*About this exercise:* Look through the listing for the word "agent". Copy each line that has it.

*Records for the task:*
⟨

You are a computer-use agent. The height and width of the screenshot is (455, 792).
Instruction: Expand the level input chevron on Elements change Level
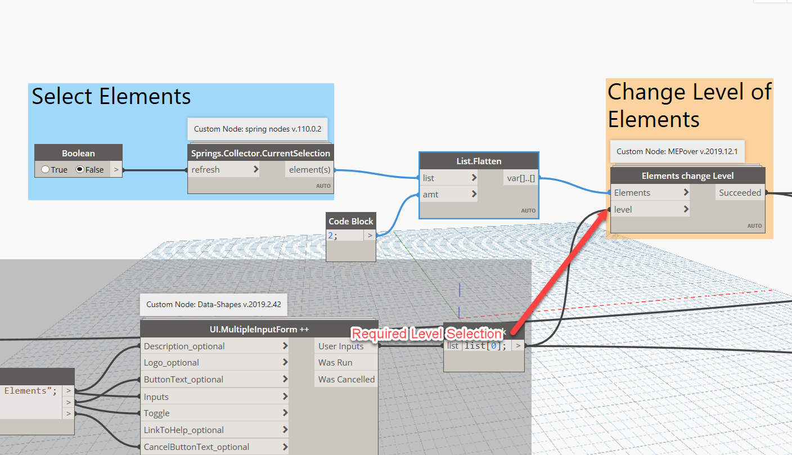coord(686,209)
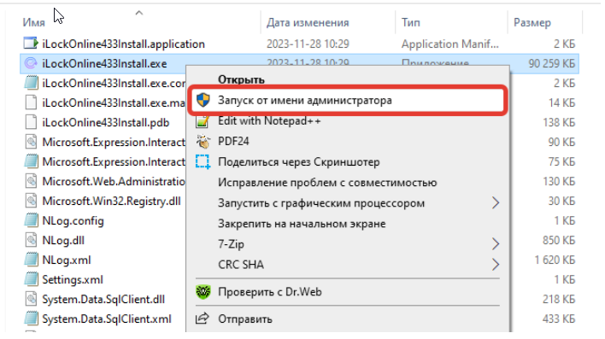Click the iLockOnline433Install.exe purple icon

[31, 63]
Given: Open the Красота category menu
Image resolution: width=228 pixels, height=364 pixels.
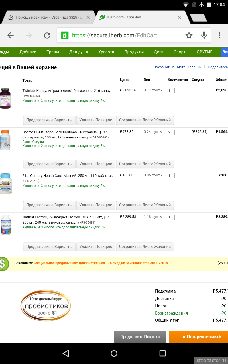Looking at the screenshot, I should tap(106, 52).
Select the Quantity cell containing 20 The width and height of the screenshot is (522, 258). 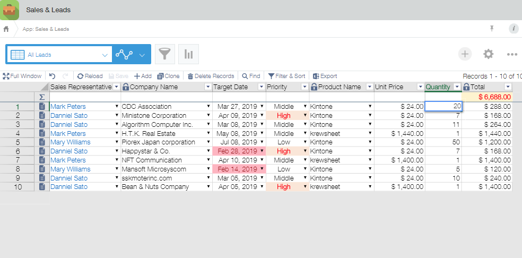(x=443, y=107)

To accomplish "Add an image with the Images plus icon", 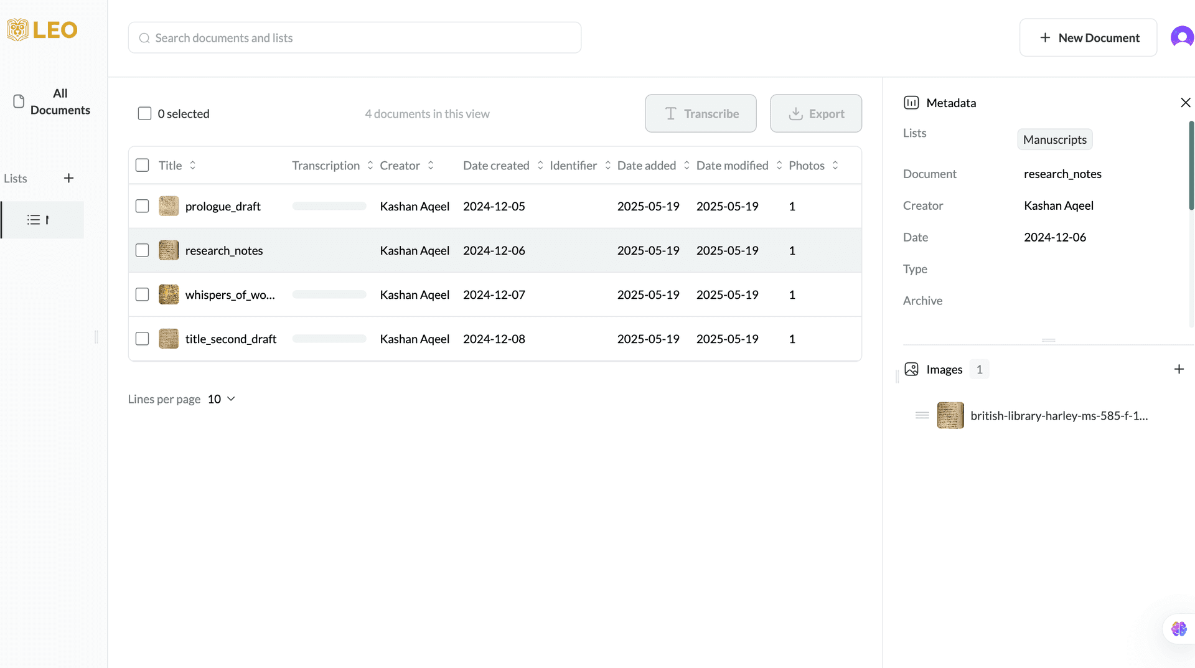I will click(x=1178, y=369).
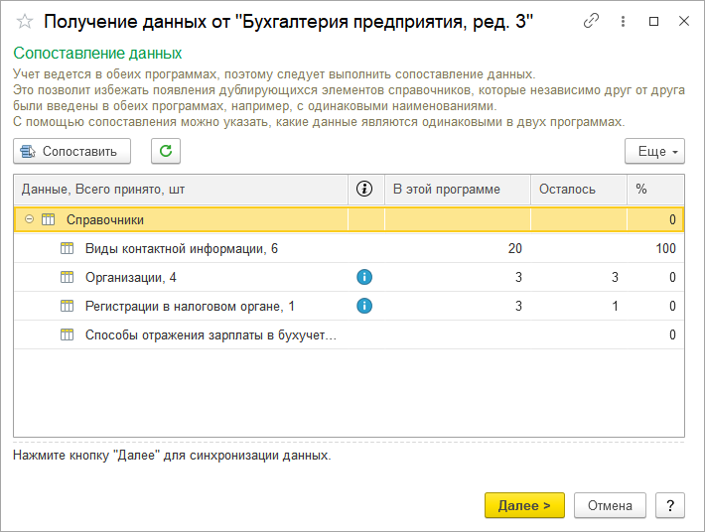Cancel the dialog with Отмена

(x=610, y=505)
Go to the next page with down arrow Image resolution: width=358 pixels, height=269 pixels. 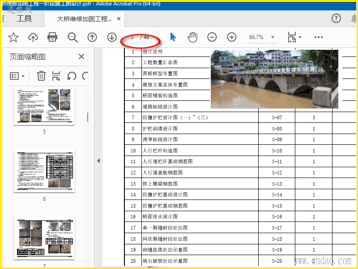point(112,37)
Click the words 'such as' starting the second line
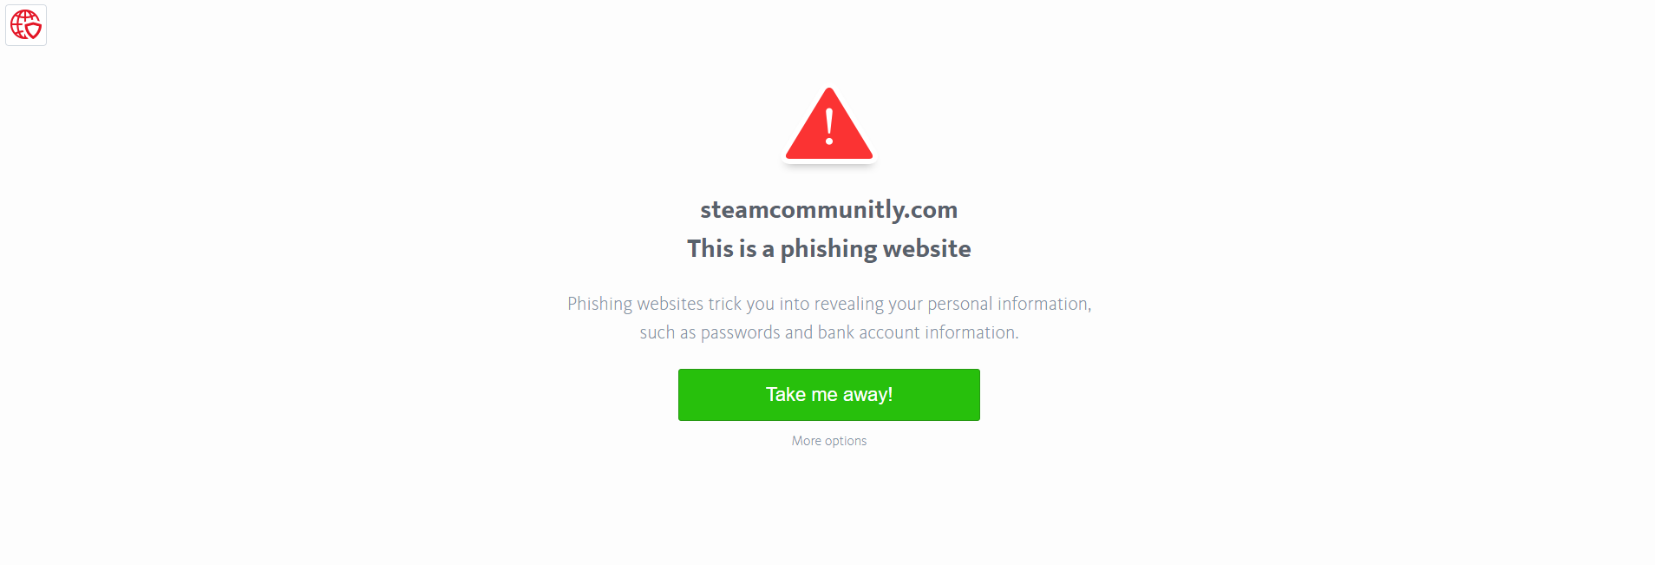The height and width of the screenshot is (565, 1655). pos(668,332)
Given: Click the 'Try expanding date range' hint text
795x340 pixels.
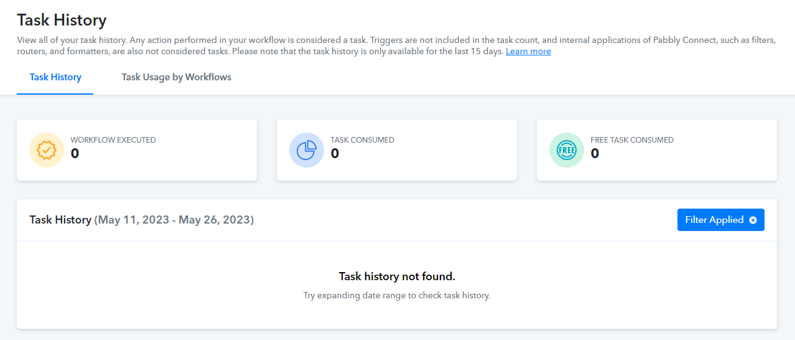Looking at the screenshot, I should coord(397,295).
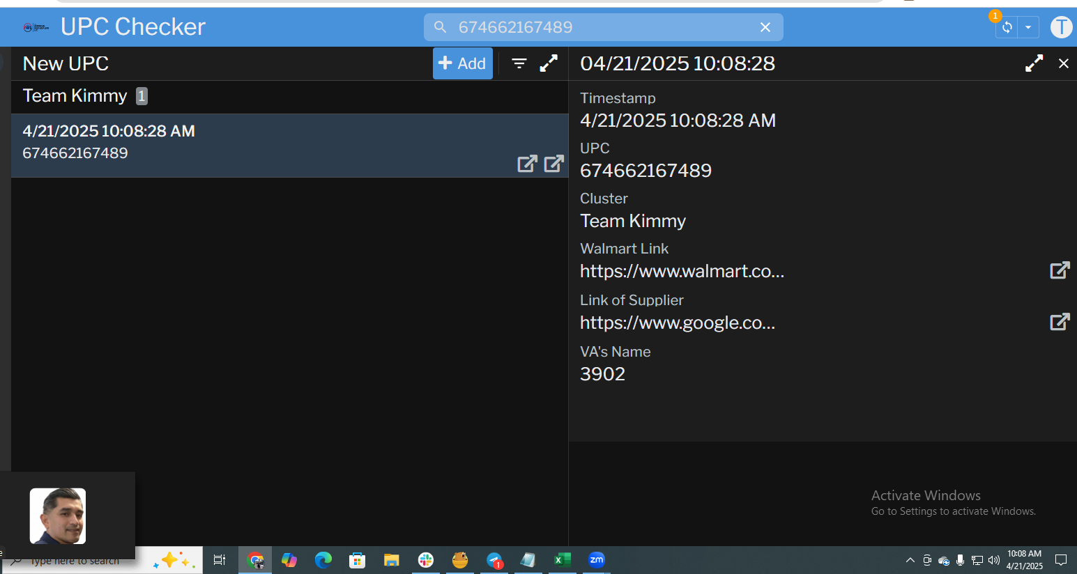Expand the New UPC list panel to fullscreen

549,63
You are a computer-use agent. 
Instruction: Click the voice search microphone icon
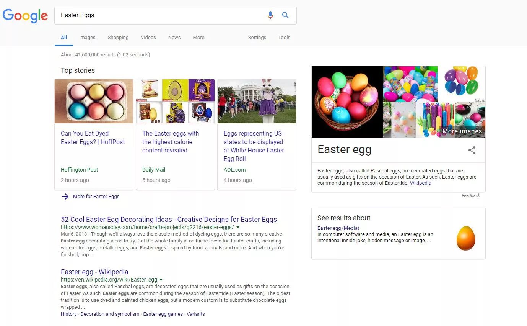coord(270,15)
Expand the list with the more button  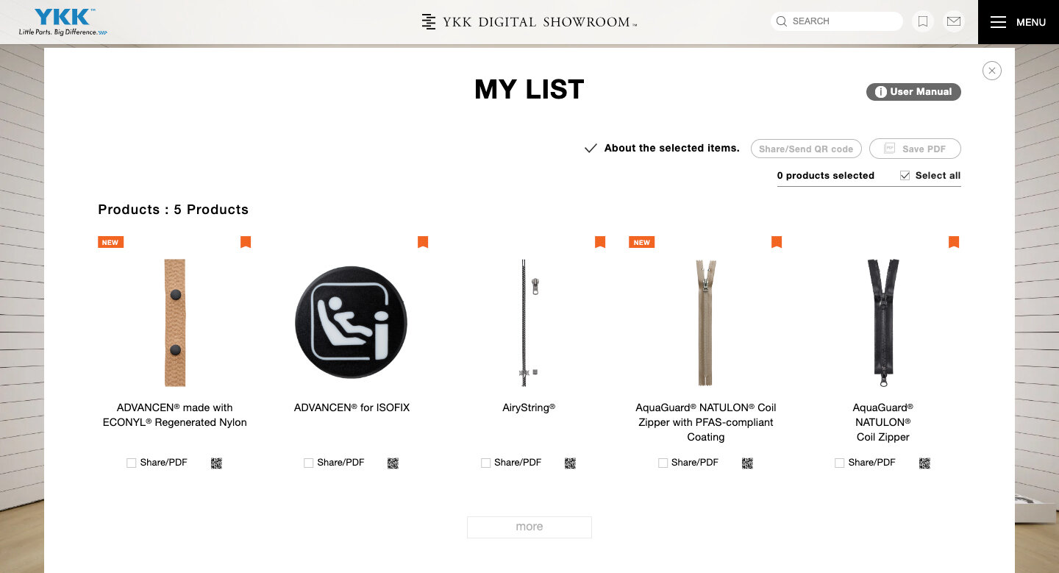click(x=529, y=527)
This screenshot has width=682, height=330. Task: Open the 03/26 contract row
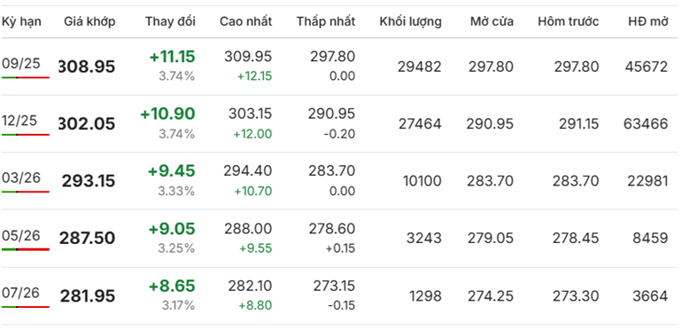tap(339, 181)
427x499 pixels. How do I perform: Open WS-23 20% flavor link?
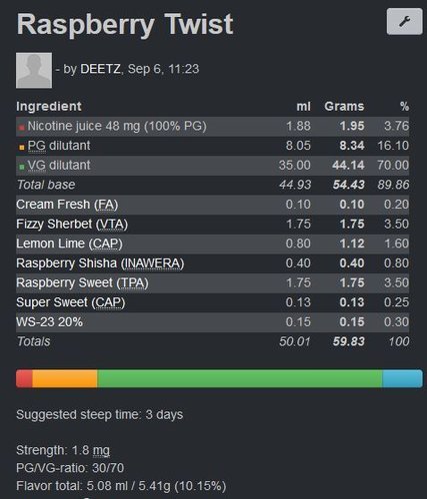[x=49, y=322]
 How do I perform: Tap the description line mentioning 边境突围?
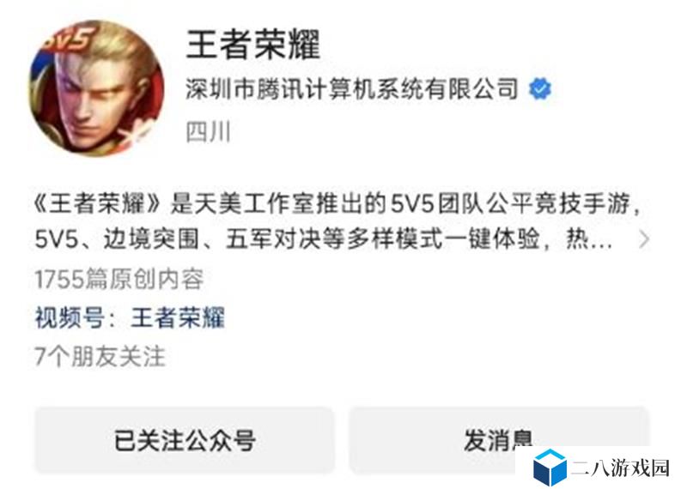(x=325, y=239)
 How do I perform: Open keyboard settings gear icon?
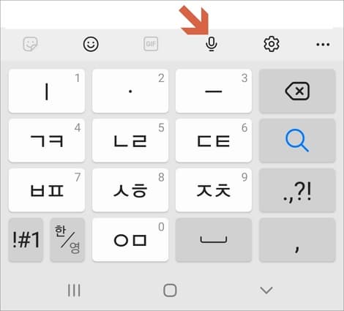tap(272, 44)
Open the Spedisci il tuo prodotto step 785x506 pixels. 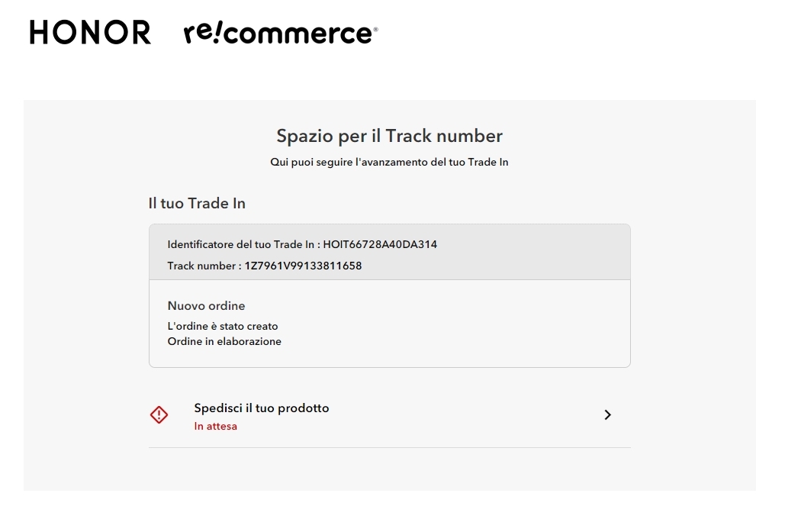[x=262, y=408]
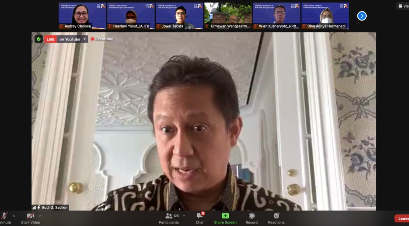The image size is (409, 226).
Task: Click the red LIVE badge
Action: pos(51,39)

⟩

*Answer to this exercise:*
You are a computer-use agent. The height and width of the screenshot is (455, 792).
You are a computer-use agent. 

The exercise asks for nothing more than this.